**Required work:** Could you rewrite the rows below, replacing every "How do I perform" with "How can I carry out" and leaving everything else unchanged?
------------------------------------------------
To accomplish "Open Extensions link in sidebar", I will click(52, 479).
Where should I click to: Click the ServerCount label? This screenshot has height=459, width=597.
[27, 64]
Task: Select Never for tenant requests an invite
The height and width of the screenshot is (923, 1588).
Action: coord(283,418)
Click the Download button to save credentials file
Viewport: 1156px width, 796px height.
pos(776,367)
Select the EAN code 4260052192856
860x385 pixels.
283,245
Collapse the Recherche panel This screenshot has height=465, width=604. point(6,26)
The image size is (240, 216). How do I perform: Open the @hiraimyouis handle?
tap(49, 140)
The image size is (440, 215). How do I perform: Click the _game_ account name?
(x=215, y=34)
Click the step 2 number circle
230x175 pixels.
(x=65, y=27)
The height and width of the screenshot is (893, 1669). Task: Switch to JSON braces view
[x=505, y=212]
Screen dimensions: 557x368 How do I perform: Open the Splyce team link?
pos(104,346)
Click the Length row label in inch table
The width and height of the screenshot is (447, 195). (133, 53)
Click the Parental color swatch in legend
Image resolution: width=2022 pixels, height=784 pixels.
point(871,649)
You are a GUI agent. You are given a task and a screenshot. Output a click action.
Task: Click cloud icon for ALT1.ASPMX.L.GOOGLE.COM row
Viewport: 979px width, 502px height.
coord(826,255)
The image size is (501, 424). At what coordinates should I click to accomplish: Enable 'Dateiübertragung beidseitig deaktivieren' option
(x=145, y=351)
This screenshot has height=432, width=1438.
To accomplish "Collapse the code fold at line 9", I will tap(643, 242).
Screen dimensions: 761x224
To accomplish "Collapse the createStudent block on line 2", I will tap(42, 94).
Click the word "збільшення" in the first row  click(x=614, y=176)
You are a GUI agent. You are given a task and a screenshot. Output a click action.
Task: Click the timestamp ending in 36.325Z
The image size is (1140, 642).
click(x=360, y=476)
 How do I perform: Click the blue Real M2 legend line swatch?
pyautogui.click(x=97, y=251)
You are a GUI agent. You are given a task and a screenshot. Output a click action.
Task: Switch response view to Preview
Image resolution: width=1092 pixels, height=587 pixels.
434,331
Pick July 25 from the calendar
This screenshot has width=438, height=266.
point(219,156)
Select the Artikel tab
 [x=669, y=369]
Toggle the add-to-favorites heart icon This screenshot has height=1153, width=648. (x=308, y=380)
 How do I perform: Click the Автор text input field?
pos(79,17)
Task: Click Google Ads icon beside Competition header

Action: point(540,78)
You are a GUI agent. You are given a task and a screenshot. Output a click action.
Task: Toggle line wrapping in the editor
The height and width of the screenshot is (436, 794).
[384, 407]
------------------------------------------------
**Complete answer:**
To accomplish "Open Extensions link in sidebar", I will click(52, 479).
Where should I click to: Click the ServerCount label? This screenshot has height=459, width=597.
[27, 64]
Task: Select Never for tenant requests an invite
The height and width of the screenshot is (923, 1588).
Action: coord(283,418)
Click the Download button to save credentials file
Viewport: 1156px width, 796px height.
pos(776,367)
Select the EAN code 4260052192856
860x385 pixels.
283,245
Collapse the Recherche panel This screenshot has height=465, width=604. point(6,26)
The image size is (240, 216). How can I carry out: Open the @hiraimyouis handle?
tap(49, 140)
The image size is (440, 215). How can I carry out: Click the _game_ account name?
(x=215, y=34)
Click the step 2 number circle
230x175 pixels.
(x=65, y=27)
The height and width of the screenshot is (893, 1669). Task: Switch to JSON braces view
[x=505, y=212]
Screen dimensions: 557x368 How can I carry out: Open the Splyce team link?
pos(104,346)
Click the Length row label in inch table
The width and height of the screenshot is (447, 195). (133, 53)
Click the Parental color swatch in legend
Image resolution: width=2022 pixels, height=784 pixels.
point(871,649)
You are a GUI agent. You are given a task and a screenshot. Output a click action.
Task: Click cloud icon for ALT1.ASPMX.L.GOOGLE.COM row
Viewport: 979px width, 502px height.
coord(826,255)
The image size is (501, 424). At what coordinates should I click to accomplish: Enable 'Dateiübertragung beidseitig deaktivieren' option
(x=145, y=351)
This screenshot has height=432, width=1438.
To accomplish "Collapse the code fold at line 9", I will tap(643, 242).
Screen dimensions: 761x224
To accomplish "Collapse the createStudent block on line 2", I will tap(42, 94).
Click the word "збільшення" in the first row  click(x=614, y=176)
You are a GUI agent. You are given a task and a screenshot. Output a click action.
Task: Click the timestamp ending in 36.325Z
The image size is (1140, 642).
click(x=360, y=476)
 How can I carry out: Click the blue Real M2 legend line swatch?
pyautogui.click(x=97, y=251)
You are a GUI agent. You are given a task and a screenshot. Output a click action.
Task: Switch response view to Preview
Image resolution: width=1092 pixels, height=587 pixels.
434,331
Pick July 25 from the calendar
This screenshot has width=438, height=266.
point(219,156)
Select the Artikel tab
 [x=669, y=369]
Toggle the add-to-favorites heart icon This screenshot has height=1153, width=648. (x=308, y=380)
 How can I carry out: Click the Автор text input field?
pos(79,17)
Task: Click Google Ads icon beside Competition header

Action: point(540,78)
You are a GUI agent. You are given a task and a screenshot. Output a click action.
Task: Toggle line wrapping in the editor
The height and width of the screenshot is (436, 794).
[384, 407]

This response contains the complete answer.